Coagulation factor XII (FXII, Hageman factor) is a component of the intrinsic pathway of coagulation and FXII is activated by conversion to FXIIa, which serves as serine protease and cleaves plasma prekallikrein (PPK) to generate active plasma kallikrein (PK) which leads in a release of the high molecular weight kininogen (HK). HK liberates the inflammatory mediator bradykinin (BK), which is the fundament of the autosomal dominantly inherited blood disorder hereditary angioedema (HAE). There are three types of HAE, which all lead to an over stimulated production of bradykinin as a result of an increased activity of FXIIa. The patients suffer episodic attacks of swelling, which can affect skin and mucosa as well as the inner organs. This leads to massive pain and can be life threatening in the case of swelling in the throat. The high inhibitory activity is crucial for this target, where only small amounts of activated FXII protease can start a cascade which amplifies its self. FXII plays also an important role in the activation of the intrinsic coagulation pathway. Activation of FXII on artificial surfaces during cardiopulmonary bypass surgery can lead to excessive coagulation and inflammation. Inhibition of FXIIa during this medical procedure could potentially reduce or even eliminate the undesired effects.

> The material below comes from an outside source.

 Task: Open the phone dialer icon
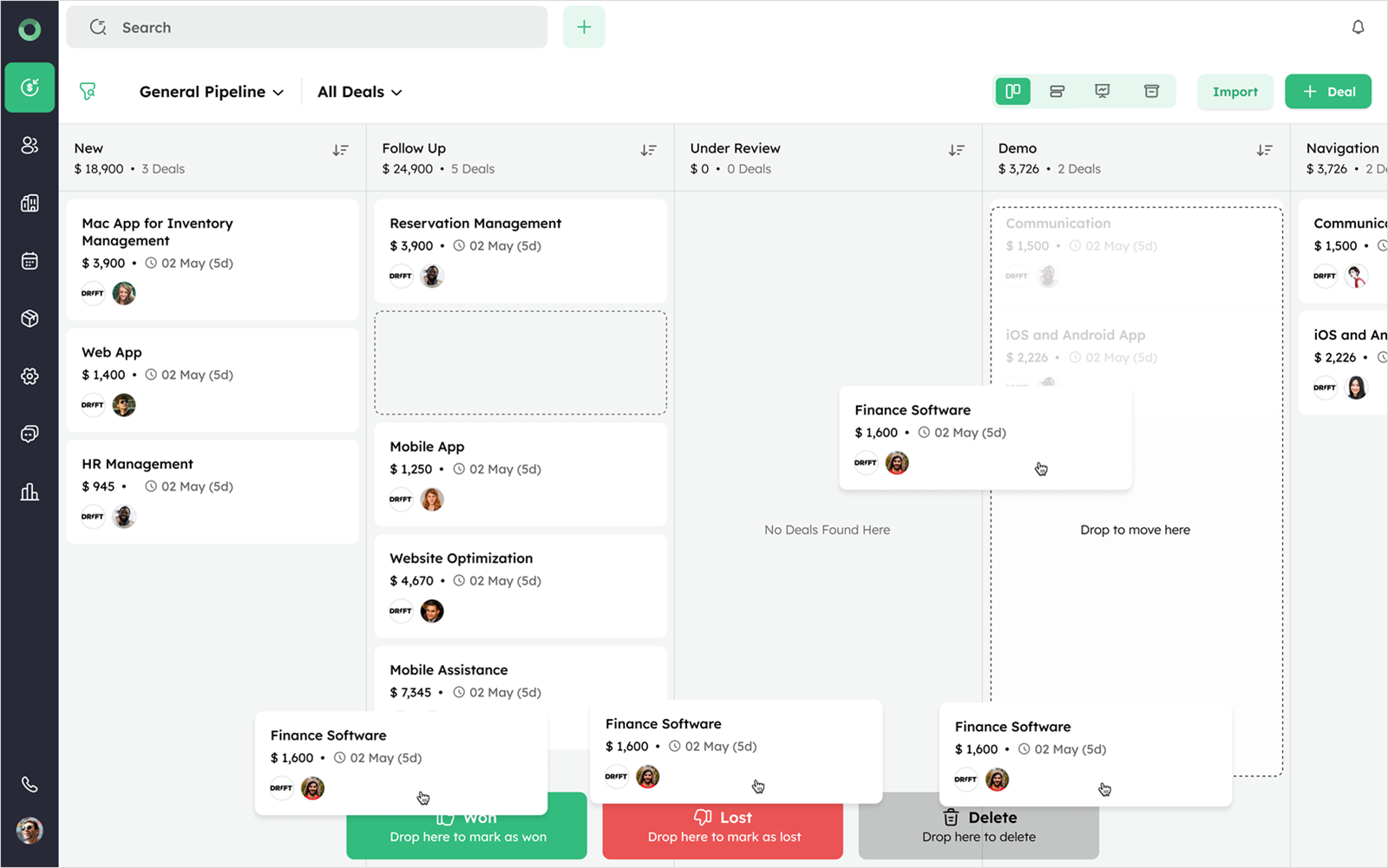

The main goal of our project in the end is the development of a potent inhibitor of the intrinsic coagulation cascade, preferably in the picomolar range for FXIIa inhibition. A further goal is the improvement of pharmacokinetic parameters after the successful identification of a potent bicyclic peptidic inhibitor.
For in vitro and in vivo experiments, corn trypsin inhibitor (CTI, Ki = 24 nM) is available, but this molecule would most likely raise an immune reaction if applied as a therapeutic. FXIIa inhibitory bicyclic peptides developed until recently showed too low inhibitory activity. Small molecule FXIIa inhibitors such as PCK (IC50 = 180 nM) and coumarin-based molecuels have been reported but show weak activities. Monoclonal antibodies inhibiting FXIIa are in development. Neither small molecule FXIIa inhibitors nor FXIIa antibodies have reached the market yet.